The group of blueberry companies and organizations that is opposed to potential U.S. modifications to import rules believes that it successfully made its case in a recent hearing with the International Trade Commission

On January 12, the U.S. International Trade Commission heard testimony from both sides of the U.S. blueberry industry on account of whether foreign trading partners are seriously injuring domestic growers.

The public vote is set to take place on February 11, and if an affirmative injury is determined prehearing briefs will begin as early as February 18. 

However, the Blueberry Coalition for Progress and Health doesn’t believe there was strong enough evidence to prove serious injury to the market.

Joe Barsi, of California Giant Berry Farms, on behalf of the Coalition, told FreshFruitPortal.com that in order to prove serious injury there has to be idling and closing of factories, under- and unemployment, as well as a lack of capital going into the industry.

“I think we’ve proved our case to the ITC that none of those things are happening. In fact, we’re seeing significant growth in the blueberry industry,” Barsi said.

The majority of blueberry imports come during times when there are gaps in U.S. production, Barsi said, adding the Coalition sees these imports as more of a complement than a substitute.

According to the opposing side, the American Blueberry Growers Alliance (ABGA), pricing is the main point of contention. The group claims Latin American imports are responsible for sharp declines over recent years which it says has severely impacted many domestic growers.
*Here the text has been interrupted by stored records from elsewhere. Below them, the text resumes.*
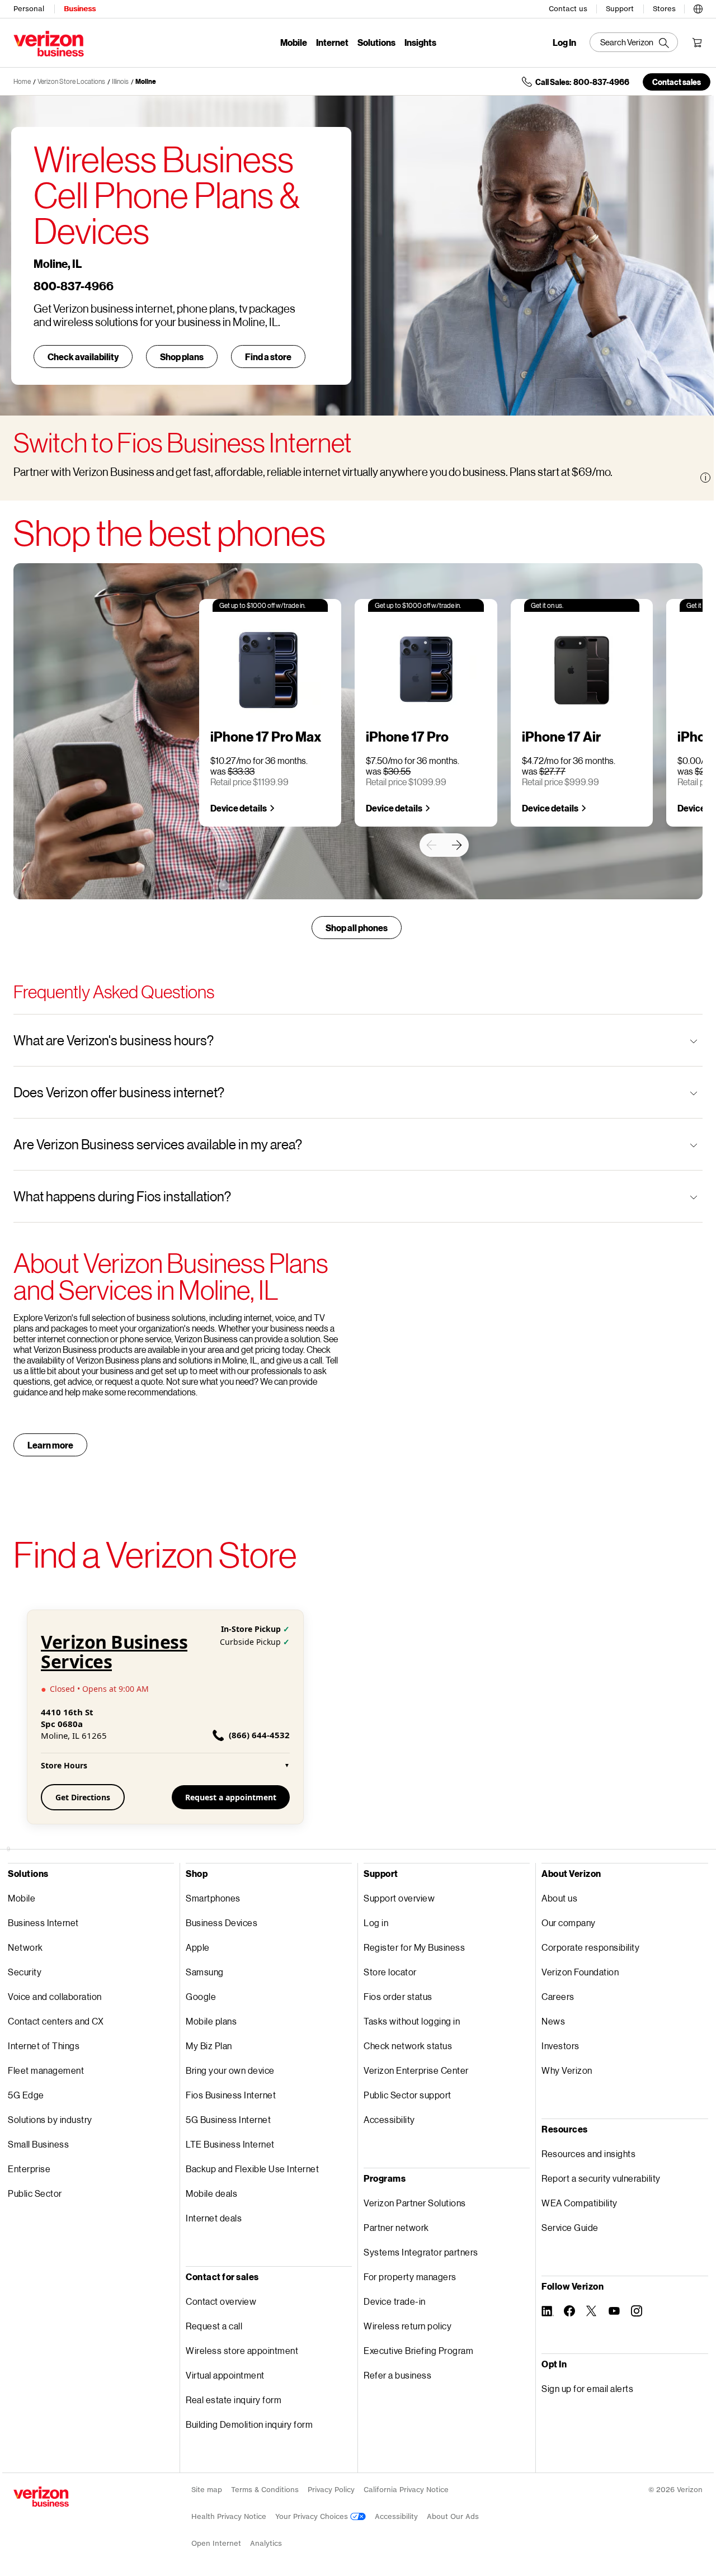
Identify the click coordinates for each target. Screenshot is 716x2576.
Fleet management (46, 2070)
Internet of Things (43, 2045)
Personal (28, 8)
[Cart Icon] (697, 42)
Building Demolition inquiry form (249, 2424)
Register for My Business (414, 1947)
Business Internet (43, 1922)
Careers (557, 1996)
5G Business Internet (228, 2119)
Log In (564, 42)
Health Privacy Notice (228, 2516)
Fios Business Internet (231, 2094)
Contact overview (221, 2301)
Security (24, 1971)
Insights (420, 42)
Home (22, 81)
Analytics (266, 2543)
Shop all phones (357, 927)
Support (620, 8)
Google (201, 1996)
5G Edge (26, 2094)
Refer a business (397, 2375)
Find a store (268, 356)
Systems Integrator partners (421, 2252)
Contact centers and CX (55, 2021)
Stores (664, 8)
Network (25, 1947)
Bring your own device (230, 2070)
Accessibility (389, 2119)
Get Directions (82, 1797)
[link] (431, 845)
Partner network (396, 2227)
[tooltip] (705, 478)
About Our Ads (453, 2516)
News (553, 2021)
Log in (376, 1922)
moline (145, 81)
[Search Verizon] (634, 42)
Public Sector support (407, 2094)
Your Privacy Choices (312, 2516)
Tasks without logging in (412, 2021)
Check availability (83, 356)
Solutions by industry (50, 2119)
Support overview (399, 1898)
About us (559, 1898)
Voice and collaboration (55, 1996)
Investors (560, 2045)
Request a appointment (230, 1797)
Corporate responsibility (590, 1947)
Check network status (408, 2045)
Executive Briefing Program (418, 2350)
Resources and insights (588, 2153)
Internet (332, 42)
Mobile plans (211, 2021)
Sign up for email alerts (587, 2388)
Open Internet (216, 2543)
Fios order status (398, 1996)
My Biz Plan (209, 2045)
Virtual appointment (225, 2375)
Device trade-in (395, 2301)
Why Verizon (566, 2070)
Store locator (390, 1971)
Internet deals (214, 2217)
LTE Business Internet (230, 2144)
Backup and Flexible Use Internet (252, 2168)
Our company (568, 1922)
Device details (238, 808)
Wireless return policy (407, 2325)
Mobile (293, 42)
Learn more (50, 1445)
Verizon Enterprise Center (416, 2070)
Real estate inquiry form (233, 2399)
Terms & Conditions (265, 2489)
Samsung (205, 1971)
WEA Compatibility (579, 2202)
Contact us (568, 8)
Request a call (214, 2325)
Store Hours (165, 1765)
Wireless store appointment (242, 2350)
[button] (698, 7)
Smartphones (213, 1898)
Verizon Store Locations (71, 81)
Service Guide (570, 2227)
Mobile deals (211, 2193)
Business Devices (221, 1922)
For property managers (410, 2276)
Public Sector (35, 2193)
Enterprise (29, 2168)
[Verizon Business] (48, 43)
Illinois (120, 81)
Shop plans (182, 356)
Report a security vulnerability (601, 2178)
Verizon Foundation (580, 1971)
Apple (198, 1947)
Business (80, 8)
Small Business (38, 2144)
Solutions (376, 42)
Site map (206, 2489)
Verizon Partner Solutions (415, 2202)
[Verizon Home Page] (41, 2496)
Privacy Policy (331, 2489)
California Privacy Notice (406, 2489)
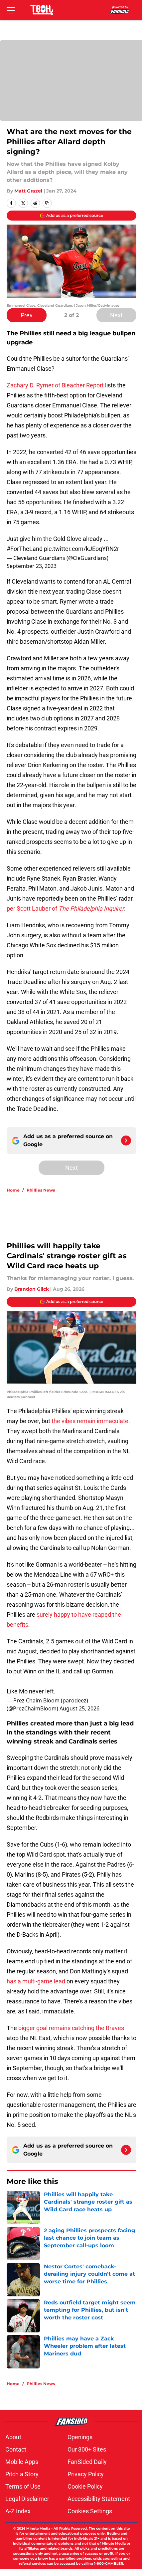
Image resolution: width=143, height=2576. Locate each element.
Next (116, 315)
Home (13, 1190)
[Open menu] (11, 10)
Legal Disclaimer (27, 2498)
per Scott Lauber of (65, 908)
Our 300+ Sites (87, 2449)
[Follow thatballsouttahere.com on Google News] (126, 1141)
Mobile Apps (21, 2461)
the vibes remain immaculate (90, 1420)
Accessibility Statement (99, 2498)
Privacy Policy (86, 2474)
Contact (15, 2449)
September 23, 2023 (32, 566)
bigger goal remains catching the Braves (71, 2027)
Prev (27, 315)
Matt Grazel (28, 191)
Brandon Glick (31, 1289)
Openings (80, 2437)
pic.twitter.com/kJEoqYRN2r (81, 548)
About (13, 2437)
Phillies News (41, 1190)
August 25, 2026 (79, 1708)
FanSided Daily (87, 2461)
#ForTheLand (25, 548)
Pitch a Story (22, 2474)
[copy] (47, 203)
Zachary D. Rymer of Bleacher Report (56, 385)
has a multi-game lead (36, 1981)
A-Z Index (18, 2511)
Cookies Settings (90, 2511)
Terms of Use (23, 2486)
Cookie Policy (85, 2486)
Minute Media (38, 2528)
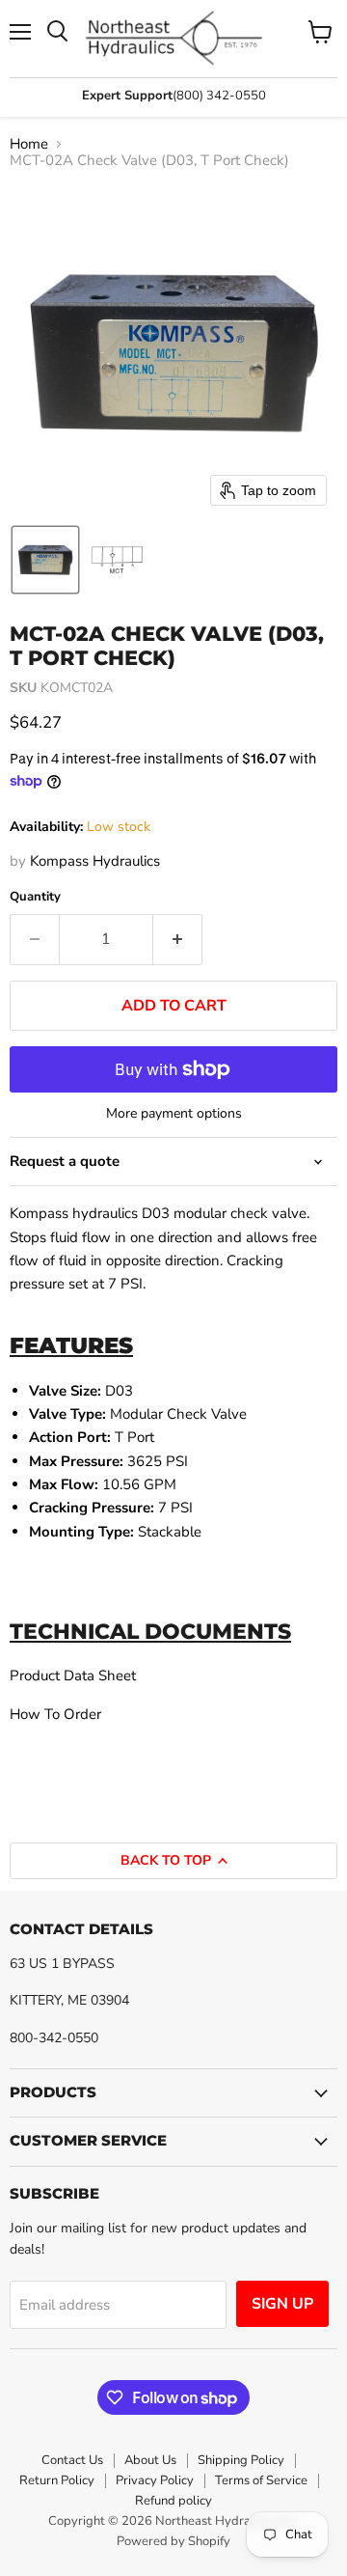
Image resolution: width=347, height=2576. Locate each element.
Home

Although Barsi "wouldn’t disagree that the market has come down a little bit in some shoulder windows", he stressed that the case is about serious injury to the entire domestic industry.

“The domestic industry is thriving with consumption and demand up along with a lot of momentum, so having some limitation of volumes coming in is going to negatively impact the growth of the marketplace and consumer demand," he said.

Barsi expected that if costs were to rise due to the potential imposition of market barriers like tariffs, they would be passed onto the end consumer instead of being absorbed by the supply chain.

Regardless of the decision, in order for the industry to continue to work together and grow demand, Barsi posed the question of what needs to be done to help the industries to catch up.

In Washington State and Oregon, according to Barsi, the growth of the industry has been significant with changing varieties and growing systems that allow machine harvesting.

“Some of the other states are playing catch up as it relates to [those areas]," he said.

“However, keep in mind that if they find serious injury and there is temporary relief, it is only temporary and it takes three years for a blueberry plant to start producing harvestable quantities."

“As an industry, we are all members of the U.S. Highbush Blueberry Commission, so we will continue to work together even though the media is saying David vs. Goliath, we are trying to do the right thing."

It is expected that determination, views and reports would be delivered to the President on March 29, with the deadline for the decision being May 27.